What you need to do: Reproduce exactly the run of lines that begins with the one containing "Sort results by Puan tab" and ends with the last line of the records, omitting pictures.

Dataset entries:
= Beginning of Section =

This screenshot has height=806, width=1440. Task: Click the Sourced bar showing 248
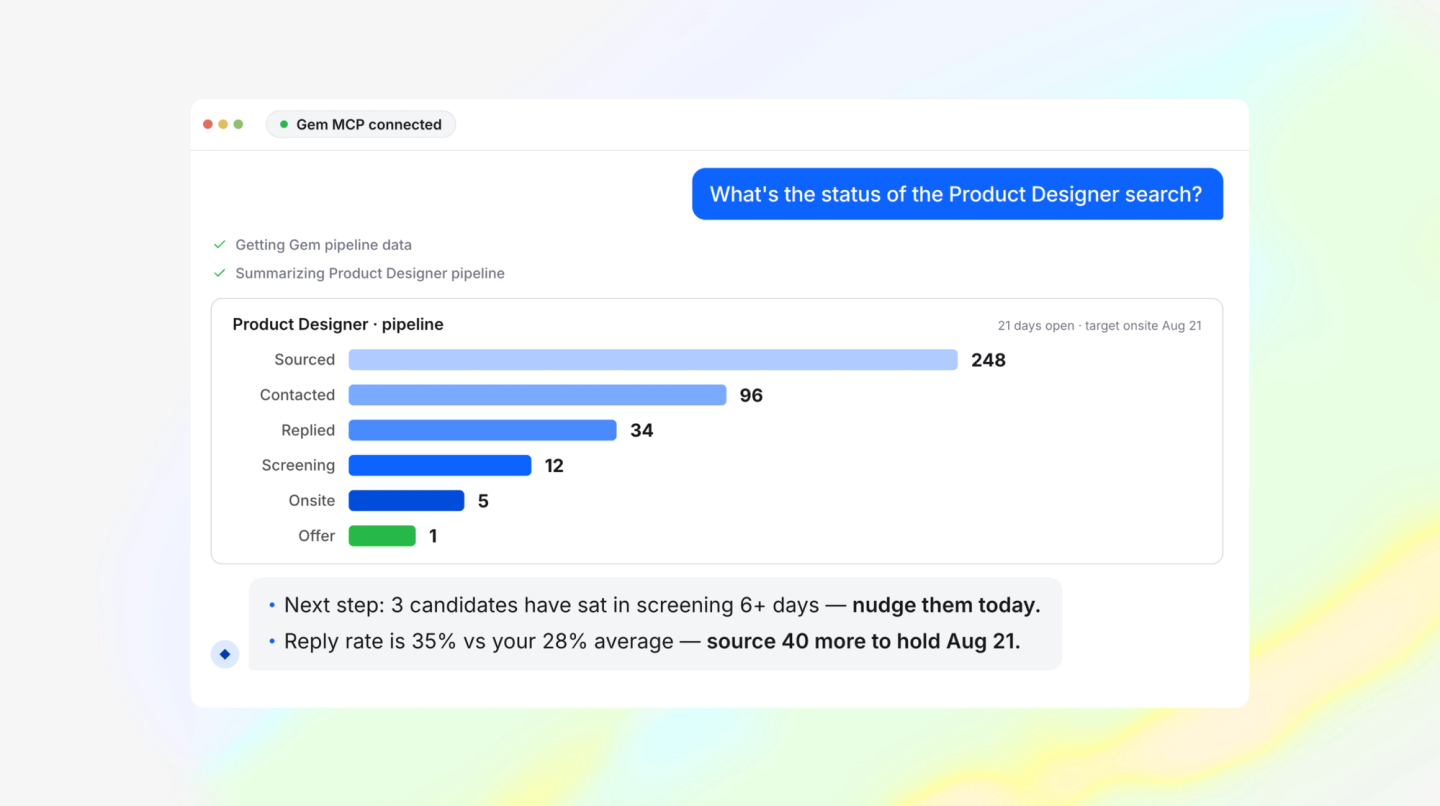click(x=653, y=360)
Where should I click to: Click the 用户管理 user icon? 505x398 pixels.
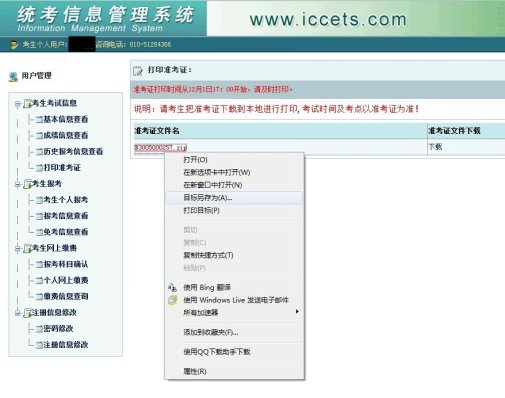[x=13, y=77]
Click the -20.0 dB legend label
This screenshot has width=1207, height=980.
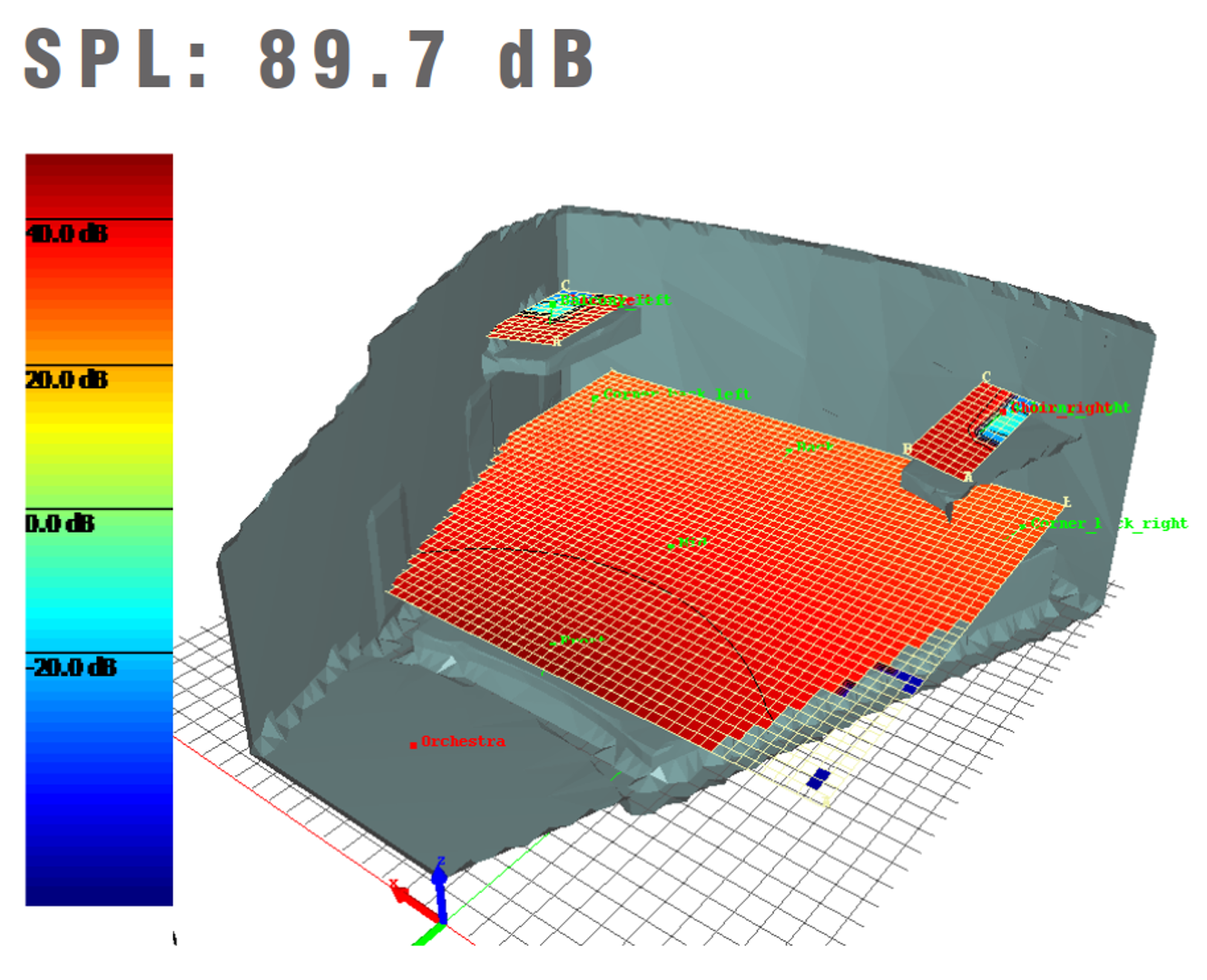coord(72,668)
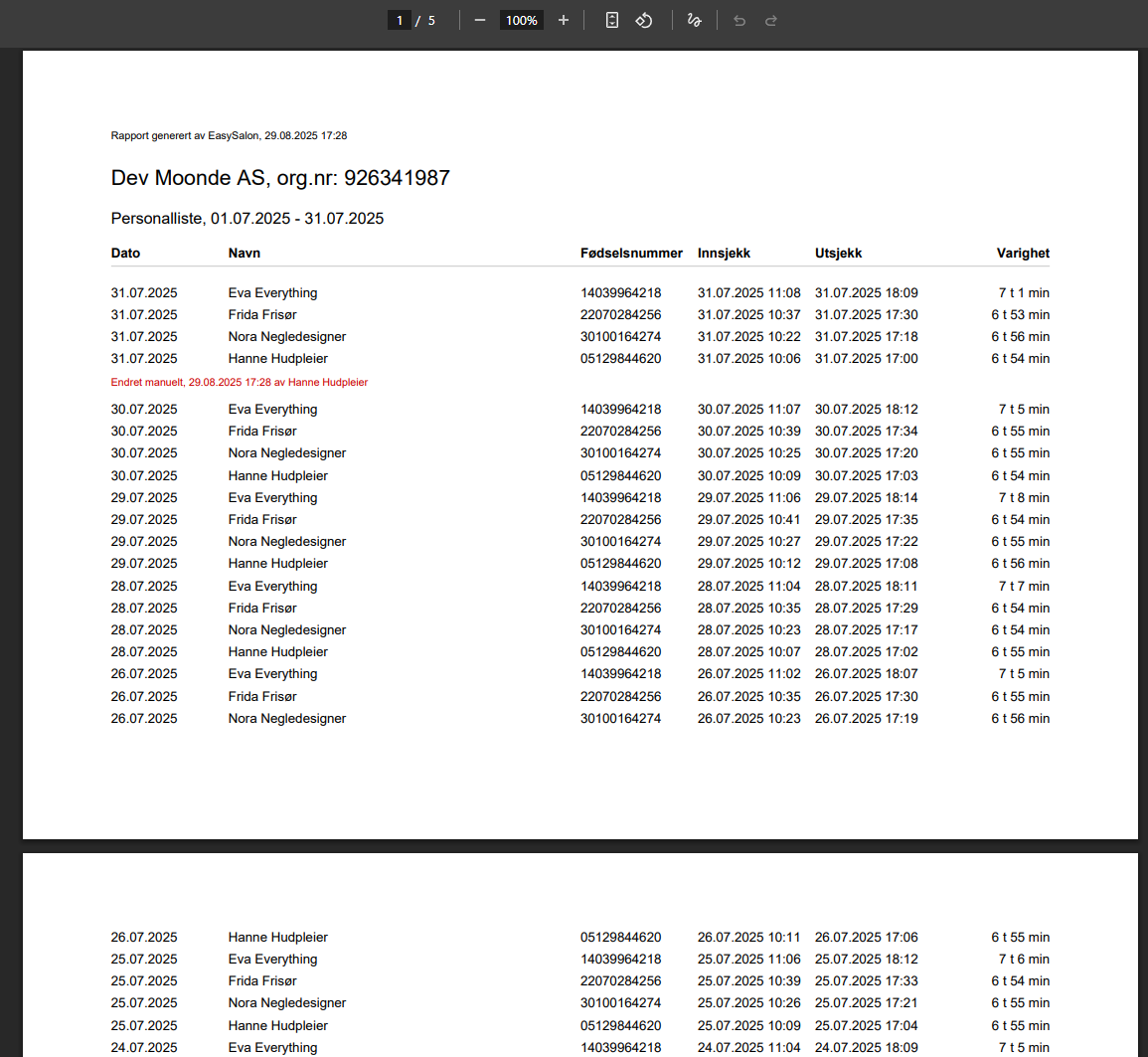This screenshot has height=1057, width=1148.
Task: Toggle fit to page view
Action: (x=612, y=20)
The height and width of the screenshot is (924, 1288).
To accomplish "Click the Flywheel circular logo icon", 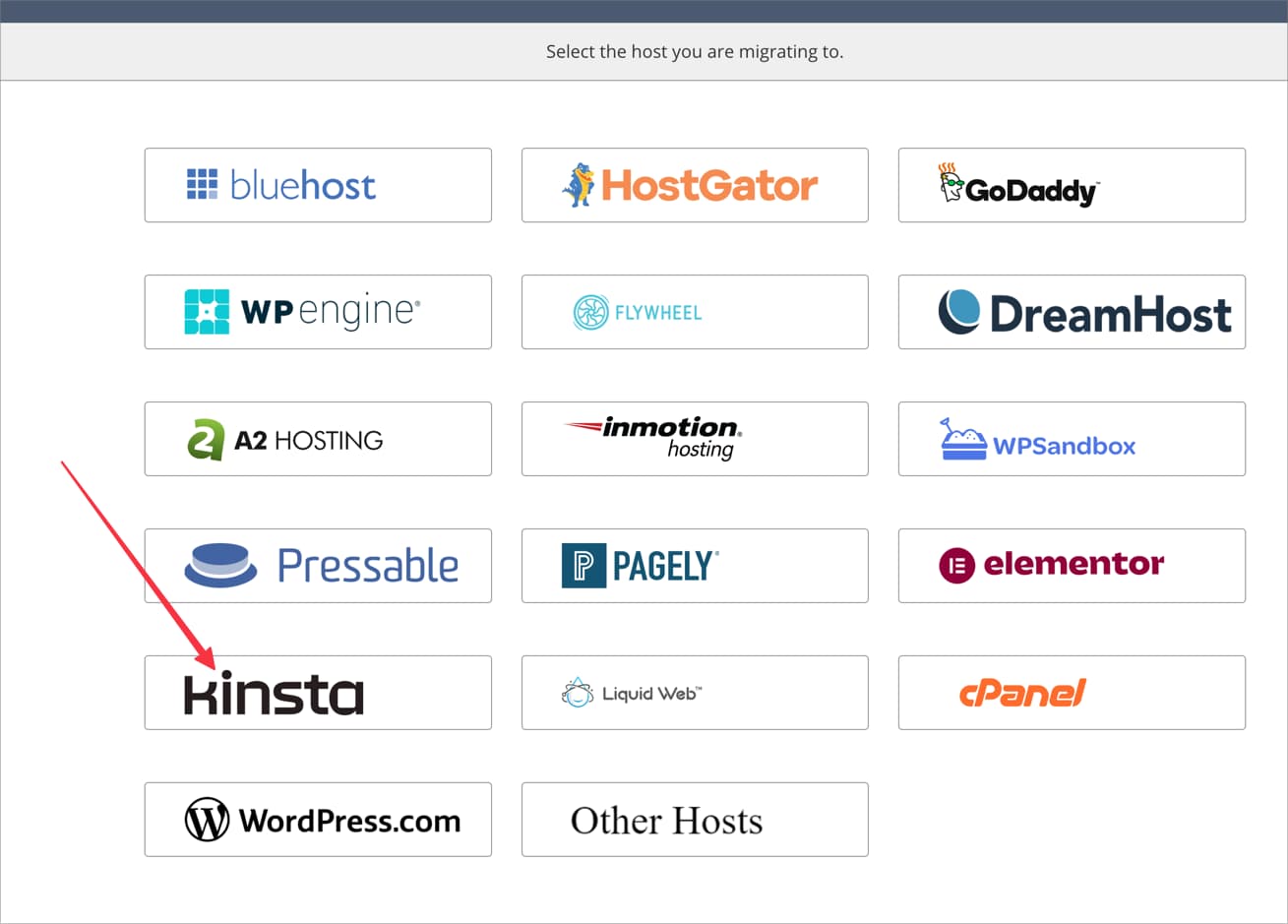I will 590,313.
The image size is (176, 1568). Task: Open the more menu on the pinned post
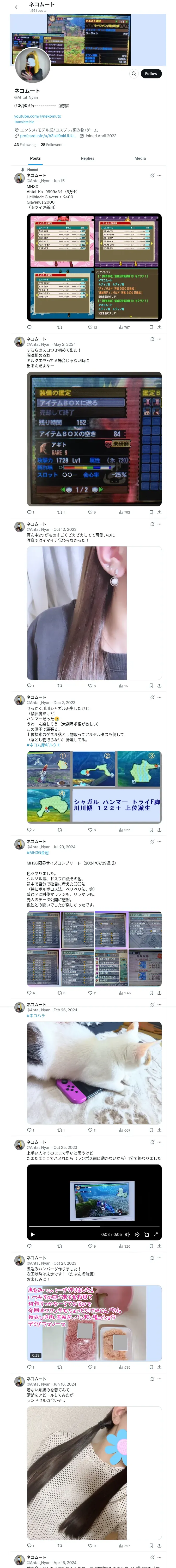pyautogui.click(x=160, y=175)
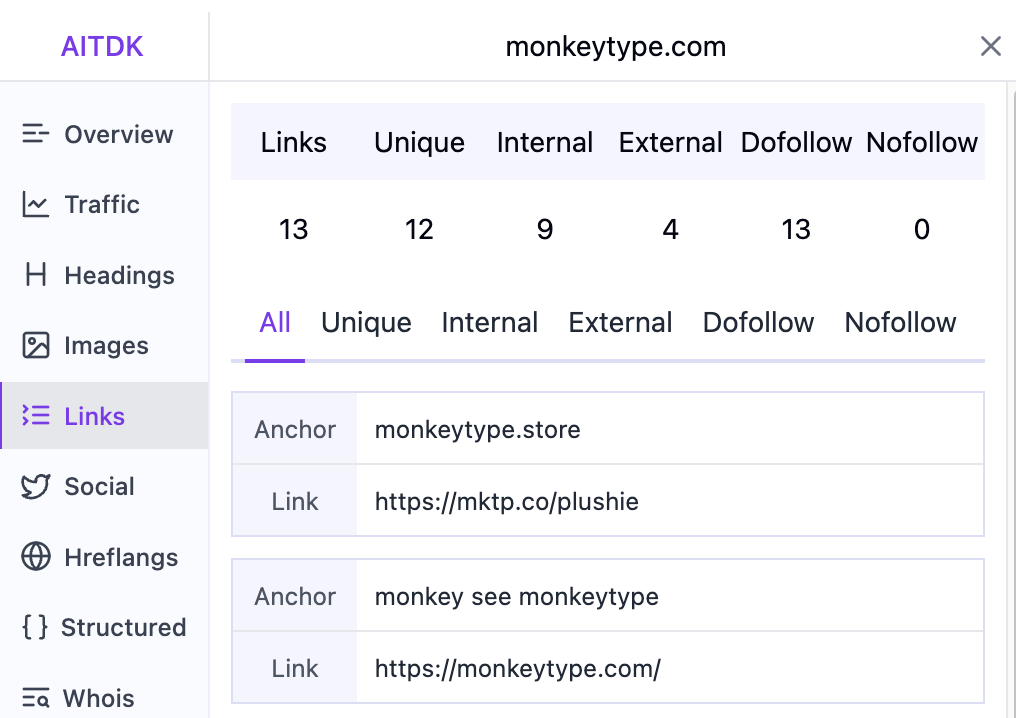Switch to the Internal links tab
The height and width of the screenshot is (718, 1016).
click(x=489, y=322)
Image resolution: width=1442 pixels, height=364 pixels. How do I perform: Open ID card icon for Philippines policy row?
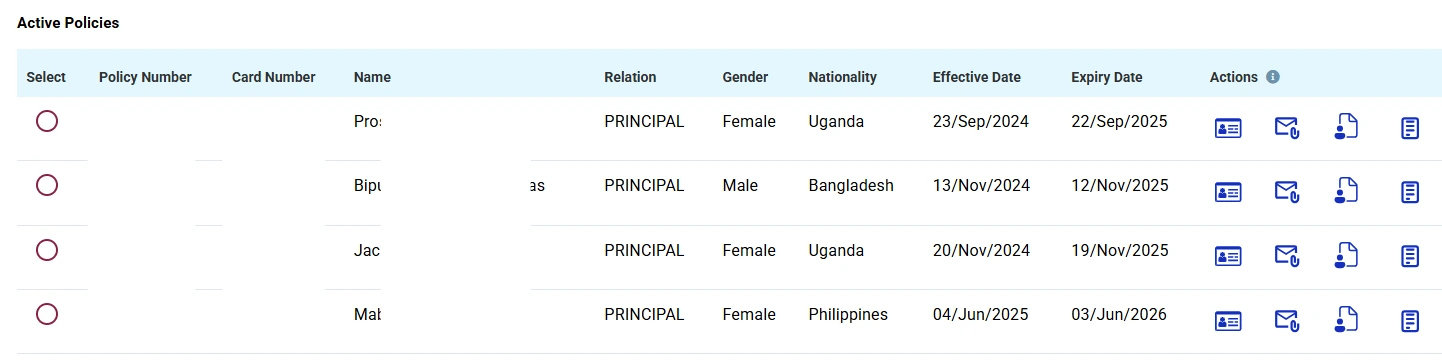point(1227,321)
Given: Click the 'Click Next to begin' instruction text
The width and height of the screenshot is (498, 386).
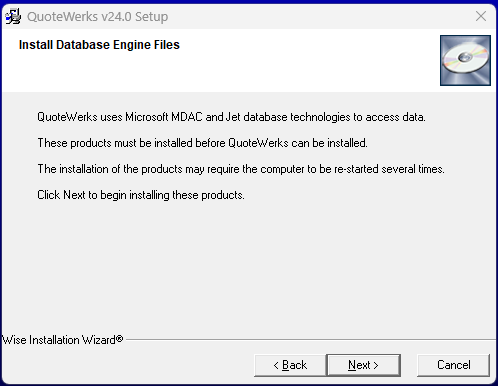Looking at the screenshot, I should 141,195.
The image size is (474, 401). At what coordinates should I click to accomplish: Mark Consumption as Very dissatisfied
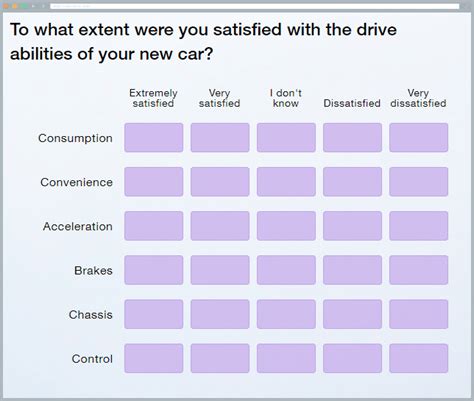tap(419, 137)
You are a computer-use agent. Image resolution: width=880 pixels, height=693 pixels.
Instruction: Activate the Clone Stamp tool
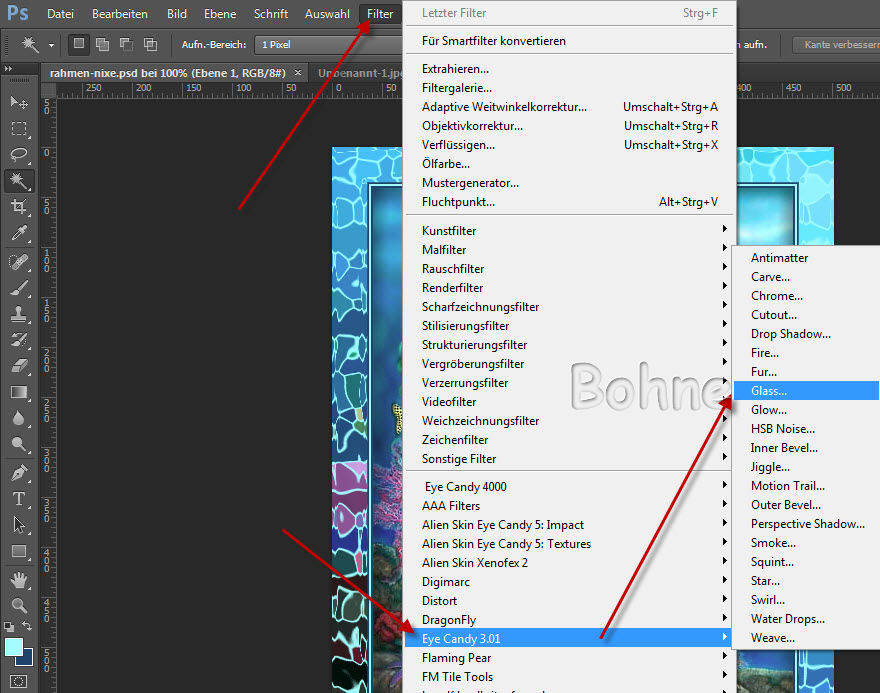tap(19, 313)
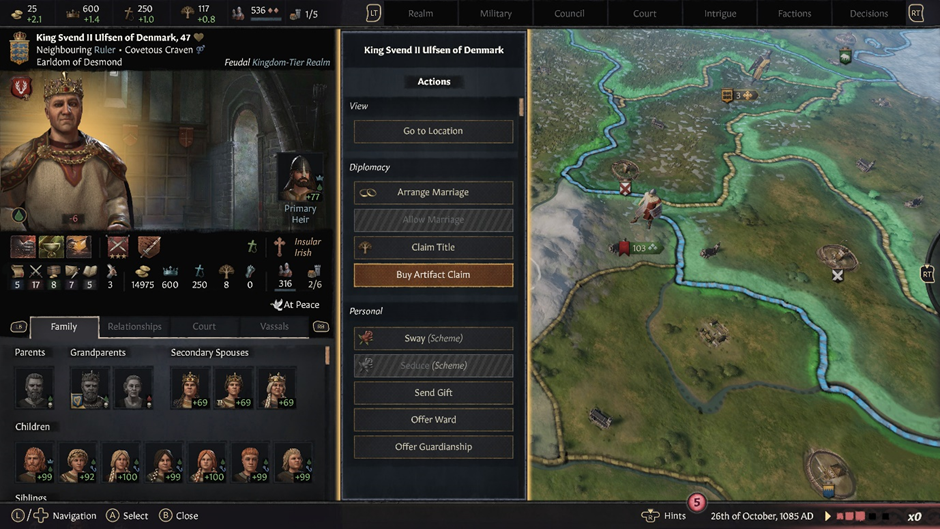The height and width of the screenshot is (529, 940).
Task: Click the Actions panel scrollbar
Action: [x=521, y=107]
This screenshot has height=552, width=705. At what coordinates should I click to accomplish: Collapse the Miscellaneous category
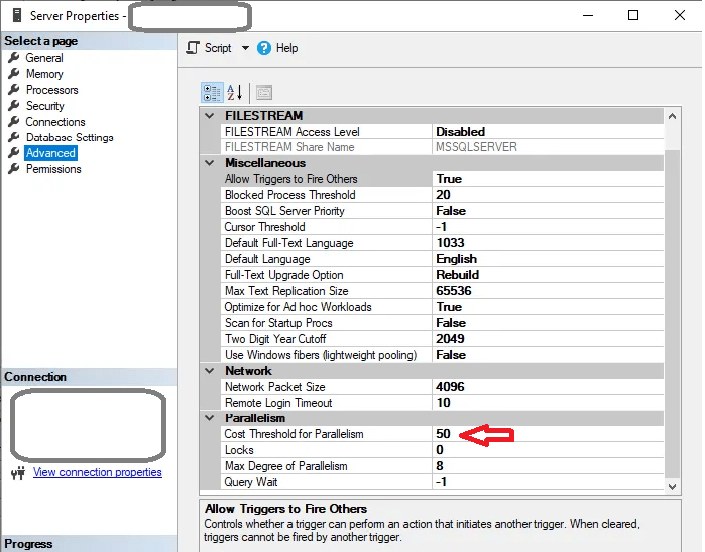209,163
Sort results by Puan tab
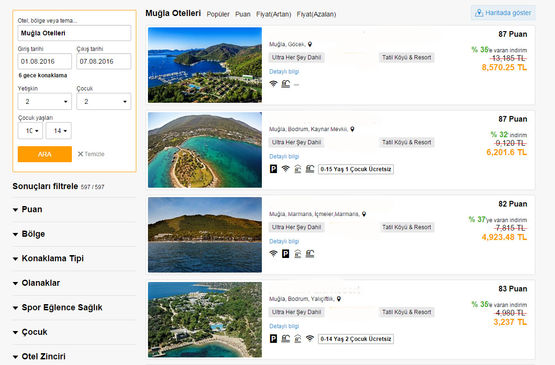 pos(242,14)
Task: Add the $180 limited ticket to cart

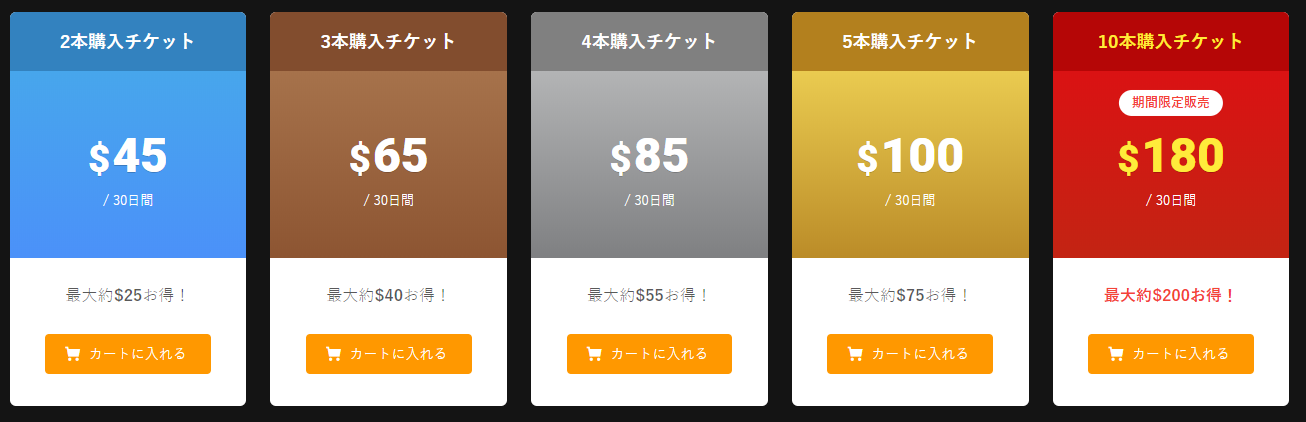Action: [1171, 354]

= End of Section =

Answer to the exercise:
Sort results by Puan tab
 pos(242,14)
Task: Add the $180 limited ticket to cart

Action: [1171, 354]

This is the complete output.